In Switzerland, vaccine uptake in rural, German-speaking eastern cantons is often far lower than in the country’s French-speaking west and Italian-speaking south. In Appenzell Innerrhoden, 45% of the population is still completely unvaccinated. But the pattern is not clear-cut. The mountainous, German-speaking canton of Graubünden has administered more first doses than urban, French-speaking Geneva.
Suzanne Suggs, professor of communication at the University of Lugano’s public health institute, suggests that authorities in German-speaking countries have tended to be far more dispassionate in their health messaging. “It has been functional rather than emotional,” she said. The lack of emotionally resonant pro-vaccine messaging “has meant conspiracy theories have filled that void – they are often easier for [uninformed] people to believe”, Suggs added.
Daily cases in Austria and Germany hit their highest levels of the entire pandemic on Tuesday. The province of Upper Austria – a centre of vaccine scepticism, with a population of 1.5m – has recorded more new coronavirus cases this week than the whole of the Iberian Peninsula.
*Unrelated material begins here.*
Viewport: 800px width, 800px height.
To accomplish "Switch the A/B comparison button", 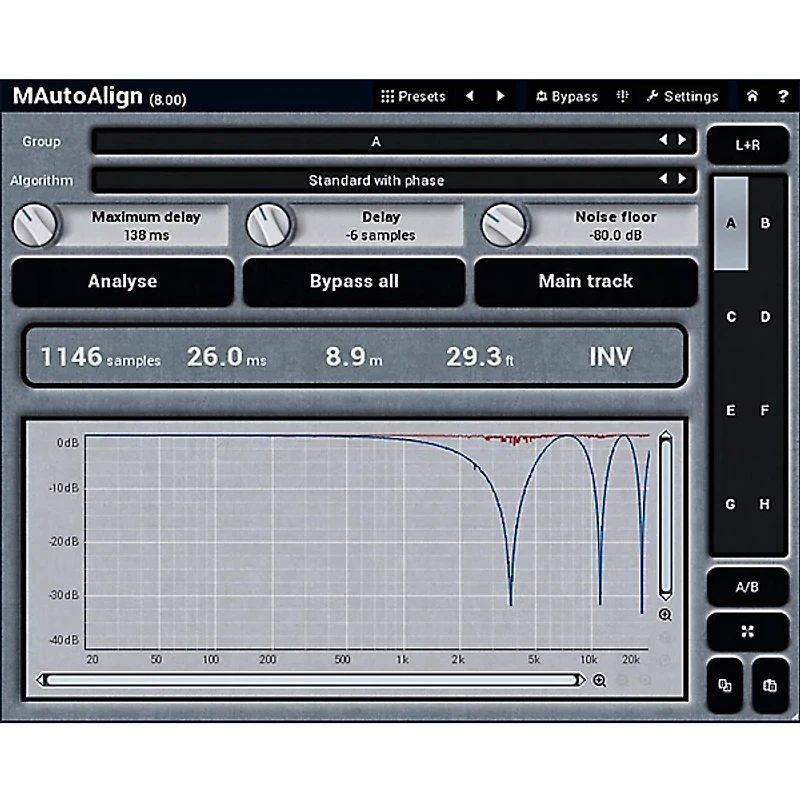I will tap(747, 587).
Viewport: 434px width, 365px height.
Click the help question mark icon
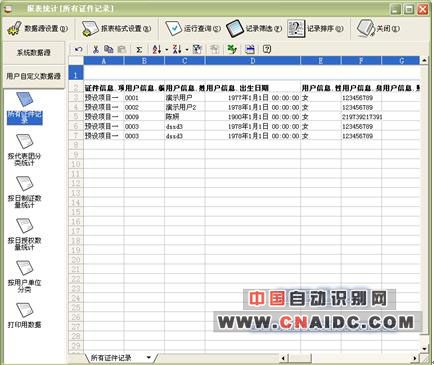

In Germany, 14 million people who are eligible to receive the jab have so far decided not to. In the Berlin suburb of Hohenschönhausen, locals queueing for injections at a pop-up “vaccination bus” gave a range of reasons for having waited.
“I am generally a champion of vaccination, but I’m just not sure that this one is safe,” said Jutta, who declined to give her surname. She said she was still opposed to the Covid vaccine, “but I have no choice anymore. They’re saying I won’t be able to go to work unless I’ve received the jab.”
Polling by Erfurt University gives some indication why many Germans don’t want jabs: 80% of unvaccinated respondents said they needed to weigh up the risks and benefits first, and 41% simply considered vaccination “unnecessary”.
Anti-vaccine sentiment intersects strongly with anti-establishment and populist politics. A Forsa poll conducted on behalf of the German health ministry found that half of unvaccinated respondents had voted for the rightwing populist AfD in the recent federal election.
In Austria, the rightwing populist Freedom party has become vociferous in its opposition to vaccination measures. Last month party boss Herbert Kickl spoke about “terrifying” links between vaccines and tumours.
Switzerland is gearing up for a November 28 referendum that will codify the federal government’s emergency pandemic powers. The populist Swiss People’s party – the country’s largest – is openly campaigning against the government. According to an October poll by Sotomo, 51% of its supporters are unvaccinated.
While it has become convenient for the German-speaking political mainstream to deride vaccine-sceptics as – which loosely translates in this context as “burbling yokels” – the reality is more complex.
When MFG, a newly established vaccine-sceptic party, won seats in an Austrian regional election in September, 30 per cent of its voters were previous supporters of the far-right. But another 30% were former moderate conservative voters, while 16% were former socialists and 12% ex-Greens.
Many young people in the three countries are also opposed to Covid-19 vaccination – and government measures to encourage it. In Austria, around 37% of adults under the age of 35 are unvaccinated.
The average age of supporters of the Mass-Voll! (“Enough is Enough”) protest group that organised Monday’s demonstration in Zurich is just 20. It already has more followers on Instagram than the youth movement of Switzerland’s Green party or its Social Democrats.
“This is about the future of a younger generation,” said Rimoldi.